→ WORK TASK
A verbatim transcript of the lines below, starting at the first and ending with the one that holds "Tap the 12:48", is what should be produced.
+---+
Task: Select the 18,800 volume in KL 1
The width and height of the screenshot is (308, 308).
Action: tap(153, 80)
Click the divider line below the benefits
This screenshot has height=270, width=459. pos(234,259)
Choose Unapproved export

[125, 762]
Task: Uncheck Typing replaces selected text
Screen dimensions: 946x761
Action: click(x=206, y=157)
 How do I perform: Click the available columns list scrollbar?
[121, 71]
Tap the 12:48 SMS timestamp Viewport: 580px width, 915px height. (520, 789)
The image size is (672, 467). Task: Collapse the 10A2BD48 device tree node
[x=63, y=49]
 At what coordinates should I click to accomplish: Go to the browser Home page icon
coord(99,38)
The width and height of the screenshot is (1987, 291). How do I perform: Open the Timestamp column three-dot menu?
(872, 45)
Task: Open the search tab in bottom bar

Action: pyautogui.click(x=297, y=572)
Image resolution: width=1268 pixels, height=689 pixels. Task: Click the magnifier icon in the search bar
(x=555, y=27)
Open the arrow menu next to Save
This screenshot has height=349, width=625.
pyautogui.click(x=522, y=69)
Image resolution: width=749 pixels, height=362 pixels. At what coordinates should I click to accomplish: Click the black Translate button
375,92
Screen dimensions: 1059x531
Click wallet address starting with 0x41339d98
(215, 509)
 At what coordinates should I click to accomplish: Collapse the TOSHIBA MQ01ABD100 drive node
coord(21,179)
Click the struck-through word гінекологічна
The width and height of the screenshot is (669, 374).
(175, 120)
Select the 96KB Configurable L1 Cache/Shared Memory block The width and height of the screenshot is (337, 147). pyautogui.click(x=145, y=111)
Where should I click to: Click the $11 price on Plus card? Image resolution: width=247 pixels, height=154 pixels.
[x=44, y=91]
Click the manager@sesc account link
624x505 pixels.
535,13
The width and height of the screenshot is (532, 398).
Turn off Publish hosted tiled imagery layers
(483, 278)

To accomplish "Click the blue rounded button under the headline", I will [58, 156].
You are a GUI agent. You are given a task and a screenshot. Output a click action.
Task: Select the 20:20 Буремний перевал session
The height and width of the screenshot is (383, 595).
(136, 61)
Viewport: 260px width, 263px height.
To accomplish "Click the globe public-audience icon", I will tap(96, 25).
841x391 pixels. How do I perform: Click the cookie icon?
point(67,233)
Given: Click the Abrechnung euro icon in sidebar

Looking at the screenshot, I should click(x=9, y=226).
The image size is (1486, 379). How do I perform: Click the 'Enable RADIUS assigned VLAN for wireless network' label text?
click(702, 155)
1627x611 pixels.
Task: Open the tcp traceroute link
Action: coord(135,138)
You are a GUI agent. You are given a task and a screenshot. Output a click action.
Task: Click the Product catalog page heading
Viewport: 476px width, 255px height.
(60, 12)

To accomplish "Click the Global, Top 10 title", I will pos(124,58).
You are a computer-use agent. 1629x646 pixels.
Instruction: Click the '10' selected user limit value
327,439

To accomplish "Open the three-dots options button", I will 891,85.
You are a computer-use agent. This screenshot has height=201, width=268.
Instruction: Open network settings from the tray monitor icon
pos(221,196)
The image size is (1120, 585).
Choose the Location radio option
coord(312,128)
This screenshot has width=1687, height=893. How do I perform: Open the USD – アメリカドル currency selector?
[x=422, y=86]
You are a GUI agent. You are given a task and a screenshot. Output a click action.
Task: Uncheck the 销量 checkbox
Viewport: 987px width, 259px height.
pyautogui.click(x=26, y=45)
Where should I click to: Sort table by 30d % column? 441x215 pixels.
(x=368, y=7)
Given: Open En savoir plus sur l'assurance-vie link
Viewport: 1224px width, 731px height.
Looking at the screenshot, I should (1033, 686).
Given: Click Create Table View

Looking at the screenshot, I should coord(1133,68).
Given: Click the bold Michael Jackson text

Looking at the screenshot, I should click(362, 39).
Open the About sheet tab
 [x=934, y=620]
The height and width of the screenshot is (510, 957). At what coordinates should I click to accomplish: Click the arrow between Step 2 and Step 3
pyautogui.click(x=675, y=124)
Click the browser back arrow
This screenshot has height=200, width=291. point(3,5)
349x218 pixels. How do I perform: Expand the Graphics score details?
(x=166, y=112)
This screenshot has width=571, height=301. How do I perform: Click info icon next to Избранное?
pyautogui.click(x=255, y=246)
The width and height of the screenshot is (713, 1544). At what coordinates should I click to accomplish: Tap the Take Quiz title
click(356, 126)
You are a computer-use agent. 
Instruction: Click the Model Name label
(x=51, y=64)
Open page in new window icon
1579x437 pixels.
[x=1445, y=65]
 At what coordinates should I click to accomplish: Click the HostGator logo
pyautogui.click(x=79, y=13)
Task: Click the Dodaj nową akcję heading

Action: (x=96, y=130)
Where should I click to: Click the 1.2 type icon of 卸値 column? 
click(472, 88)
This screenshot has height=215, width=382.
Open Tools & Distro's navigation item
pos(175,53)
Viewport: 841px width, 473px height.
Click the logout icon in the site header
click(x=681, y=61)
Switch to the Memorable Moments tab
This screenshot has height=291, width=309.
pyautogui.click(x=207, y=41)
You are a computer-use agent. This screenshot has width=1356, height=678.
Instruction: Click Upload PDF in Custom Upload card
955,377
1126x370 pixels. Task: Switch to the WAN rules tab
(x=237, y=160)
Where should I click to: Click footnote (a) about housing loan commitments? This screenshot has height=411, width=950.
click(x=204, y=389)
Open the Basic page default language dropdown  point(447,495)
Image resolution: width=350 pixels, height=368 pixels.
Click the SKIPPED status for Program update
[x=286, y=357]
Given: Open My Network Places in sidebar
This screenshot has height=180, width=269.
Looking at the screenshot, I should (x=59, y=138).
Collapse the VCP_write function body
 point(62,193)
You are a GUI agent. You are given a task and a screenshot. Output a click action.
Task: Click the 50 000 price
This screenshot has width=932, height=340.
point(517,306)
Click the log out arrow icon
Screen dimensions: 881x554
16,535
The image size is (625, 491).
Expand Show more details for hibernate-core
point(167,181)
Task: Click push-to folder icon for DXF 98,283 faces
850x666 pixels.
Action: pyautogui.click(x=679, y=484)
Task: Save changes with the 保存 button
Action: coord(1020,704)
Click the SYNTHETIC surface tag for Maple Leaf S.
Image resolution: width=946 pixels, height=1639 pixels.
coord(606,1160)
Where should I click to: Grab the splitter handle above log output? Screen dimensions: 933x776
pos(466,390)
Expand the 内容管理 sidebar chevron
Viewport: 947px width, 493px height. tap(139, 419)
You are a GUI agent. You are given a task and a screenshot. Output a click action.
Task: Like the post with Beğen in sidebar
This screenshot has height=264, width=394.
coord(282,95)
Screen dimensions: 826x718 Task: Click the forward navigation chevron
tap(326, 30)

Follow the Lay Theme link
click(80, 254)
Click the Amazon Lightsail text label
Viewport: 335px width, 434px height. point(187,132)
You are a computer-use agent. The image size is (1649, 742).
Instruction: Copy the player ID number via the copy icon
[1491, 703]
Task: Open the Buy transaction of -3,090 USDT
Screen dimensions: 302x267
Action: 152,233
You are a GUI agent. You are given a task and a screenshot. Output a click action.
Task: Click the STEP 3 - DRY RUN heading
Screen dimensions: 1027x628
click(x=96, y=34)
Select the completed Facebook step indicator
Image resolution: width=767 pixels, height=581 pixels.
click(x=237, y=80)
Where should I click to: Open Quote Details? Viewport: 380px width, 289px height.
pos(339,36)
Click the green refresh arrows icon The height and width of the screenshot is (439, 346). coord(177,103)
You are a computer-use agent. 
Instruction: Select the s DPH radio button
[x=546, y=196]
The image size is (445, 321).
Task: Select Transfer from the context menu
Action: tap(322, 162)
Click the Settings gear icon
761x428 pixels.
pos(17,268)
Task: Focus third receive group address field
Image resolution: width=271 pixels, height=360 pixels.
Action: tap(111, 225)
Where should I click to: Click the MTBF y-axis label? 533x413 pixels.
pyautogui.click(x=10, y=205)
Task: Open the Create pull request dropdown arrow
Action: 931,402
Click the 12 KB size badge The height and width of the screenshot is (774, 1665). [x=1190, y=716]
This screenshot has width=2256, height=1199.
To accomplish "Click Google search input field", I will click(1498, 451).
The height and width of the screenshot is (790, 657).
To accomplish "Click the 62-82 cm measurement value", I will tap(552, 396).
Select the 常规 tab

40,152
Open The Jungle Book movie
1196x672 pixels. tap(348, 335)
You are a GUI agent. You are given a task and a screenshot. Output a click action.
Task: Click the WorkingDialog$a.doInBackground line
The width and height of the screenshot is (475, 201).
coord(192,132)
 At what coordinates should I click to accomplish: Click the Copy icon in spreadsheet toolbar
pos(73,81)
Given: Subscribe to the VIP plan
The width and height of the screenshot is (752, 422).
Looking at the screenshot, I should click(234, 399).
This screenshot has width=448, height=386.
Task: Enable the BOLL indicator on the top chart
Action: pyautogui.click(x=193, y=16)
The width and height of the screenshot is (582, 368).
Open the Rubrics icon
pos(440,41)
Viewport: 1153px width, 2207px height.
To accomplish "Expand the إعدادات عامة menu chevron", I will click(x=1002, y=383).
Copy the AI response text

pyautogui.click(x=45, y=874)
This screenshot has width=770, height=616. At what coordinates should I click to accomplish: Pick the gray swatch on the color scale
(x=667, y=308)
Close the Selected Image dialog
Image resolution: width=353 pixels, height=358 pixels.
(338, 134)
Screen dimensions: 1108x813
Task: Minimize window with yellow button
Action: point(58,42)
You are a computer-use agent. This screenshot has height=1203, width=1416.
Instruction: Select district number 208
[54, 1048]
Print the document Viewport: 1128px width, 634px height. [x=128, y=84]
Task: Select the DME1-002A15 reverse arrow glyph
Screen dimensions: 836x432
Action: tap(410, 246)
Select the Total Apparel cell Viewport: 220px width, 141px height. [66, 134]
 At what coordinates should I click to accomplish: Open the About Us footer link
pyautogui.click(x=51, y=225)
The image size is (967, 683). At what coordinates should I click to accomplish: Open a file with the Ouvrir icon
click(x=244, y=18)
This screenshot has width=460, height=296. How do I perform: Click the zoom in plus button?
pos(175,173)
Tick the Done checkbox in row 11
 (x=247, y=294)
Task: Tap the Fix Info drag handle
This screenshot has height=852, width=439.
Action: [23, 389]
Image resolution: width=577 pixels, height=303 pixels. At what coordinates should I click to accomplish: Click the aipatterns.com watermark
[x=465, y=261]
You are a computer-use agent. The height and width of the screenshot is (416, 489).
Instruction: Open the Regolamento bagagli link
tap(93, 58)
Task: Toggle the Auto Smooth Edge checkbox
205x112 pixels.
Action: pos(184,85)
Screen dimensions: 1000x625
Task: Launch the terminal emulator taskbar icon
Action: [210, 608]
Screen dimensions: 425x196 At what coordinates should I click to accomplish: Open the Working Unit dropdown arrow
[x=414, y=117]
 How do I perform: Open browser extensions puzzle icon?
+---+
→ TASK OUTPUT
Task: Select the 18,800 volume in KL 1
The width and height of the screenshot is (308, 308).
Action: tap(153, 80)
Click the divider line below the benefits
This screenshot has height=270, width=459. pos(234,259)
Choose Unapproved export

[125, 762]
Task: Uncheck Typing replaces selected text
Screen dimensions: 946x761
Action: click(x=206, y=157)
 How do I perform: Click the available columns list scrollbar?
[121, 71]
Tap the 12:48 SMS timestamp Viewport: 580px width, 915px height. (520, 789)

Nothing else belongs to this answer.